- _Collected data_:

-.-.-

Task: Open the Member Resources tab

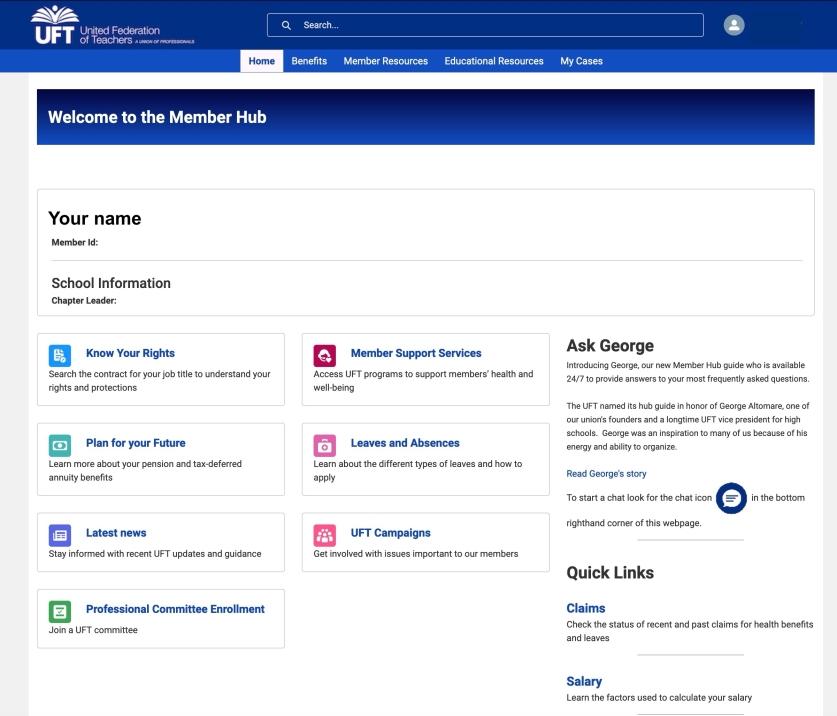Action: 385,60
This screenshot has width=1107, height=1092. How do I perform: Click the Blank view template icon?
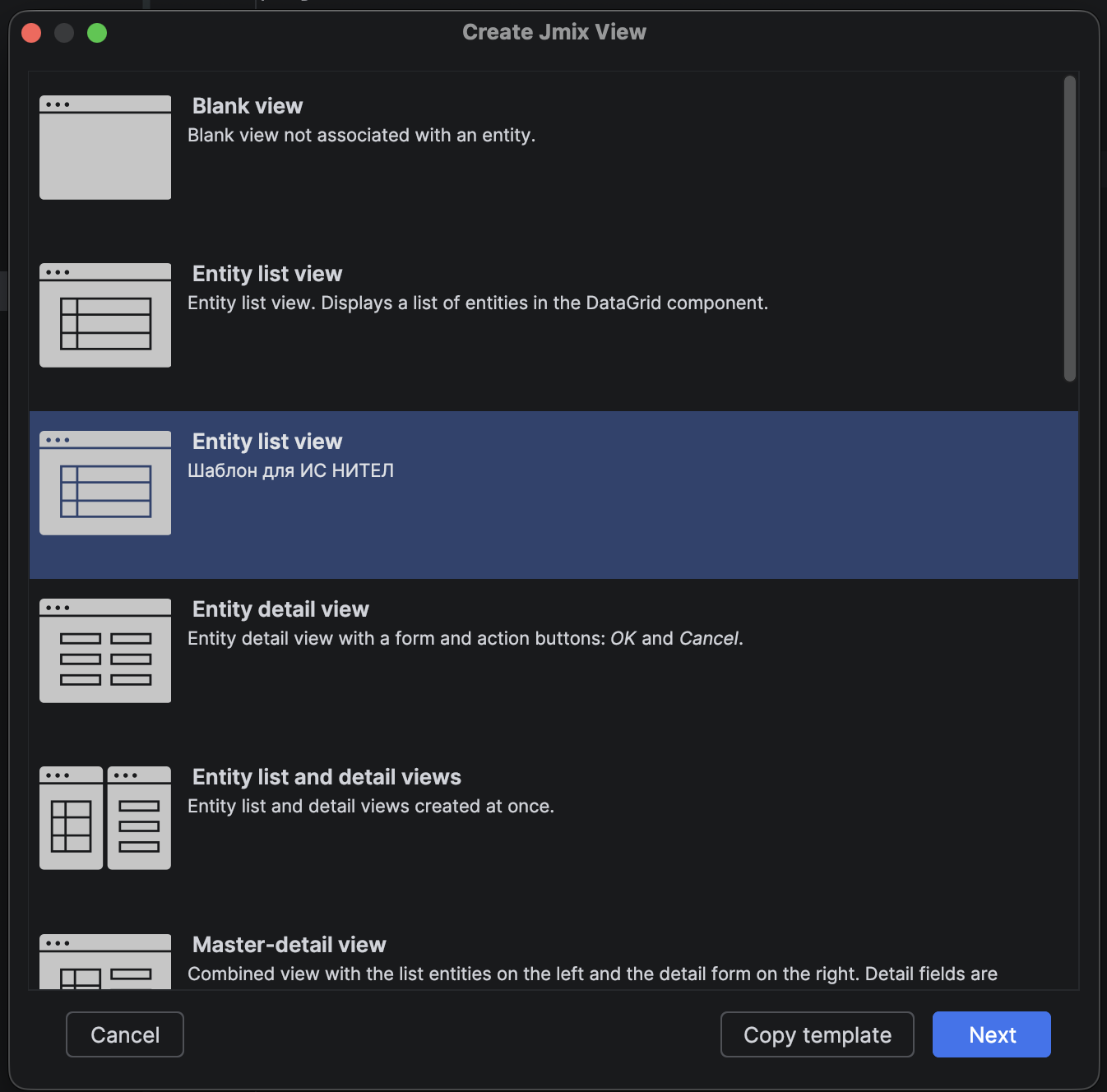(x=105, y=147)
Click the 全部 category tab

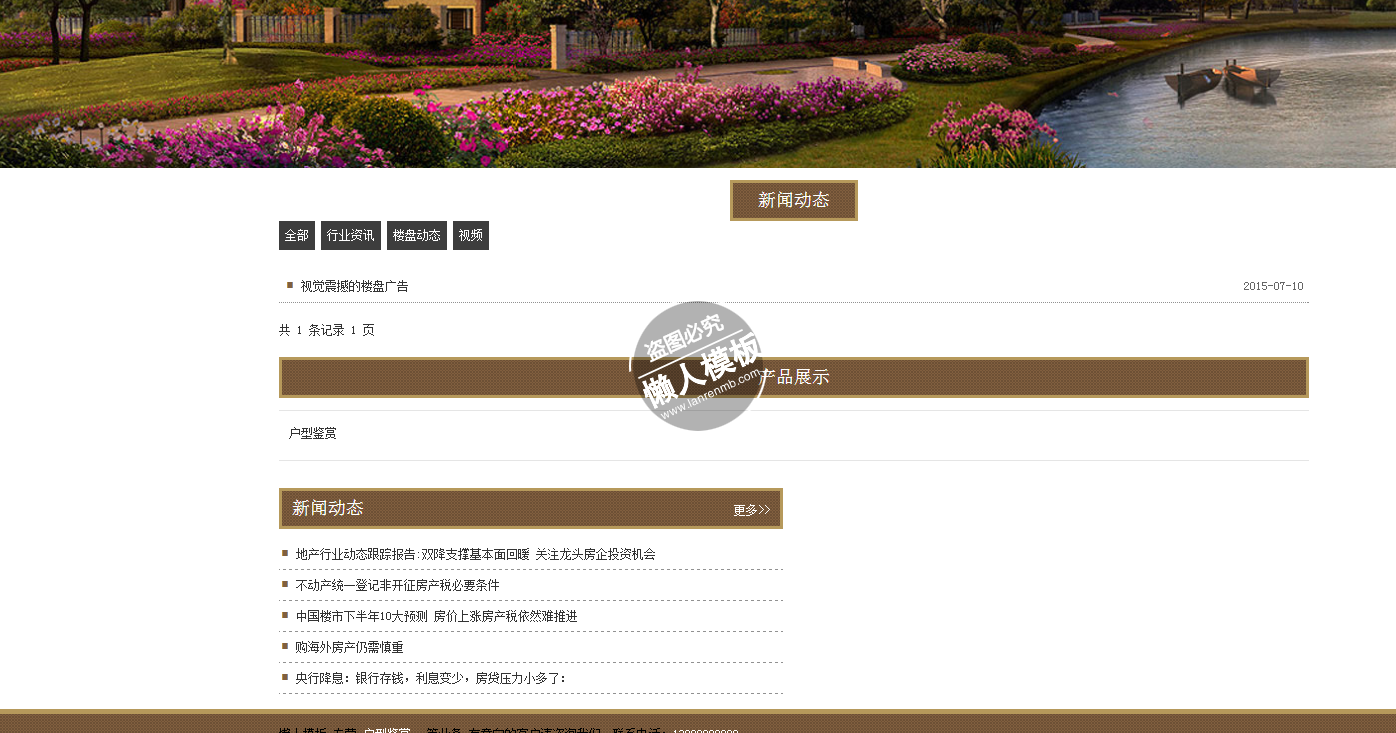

-.-.-

- _About this exercise_: Reproduce each entry precisely. Leave the pictures out.

- _Solved exercise_:
Task: Open the Member Resources tab

Action: 385,60
This screenshot has width=1107, height=1092. How do I perform: Click the Blank view template icon?
(x=105, y=147)
Click the 全部 category tab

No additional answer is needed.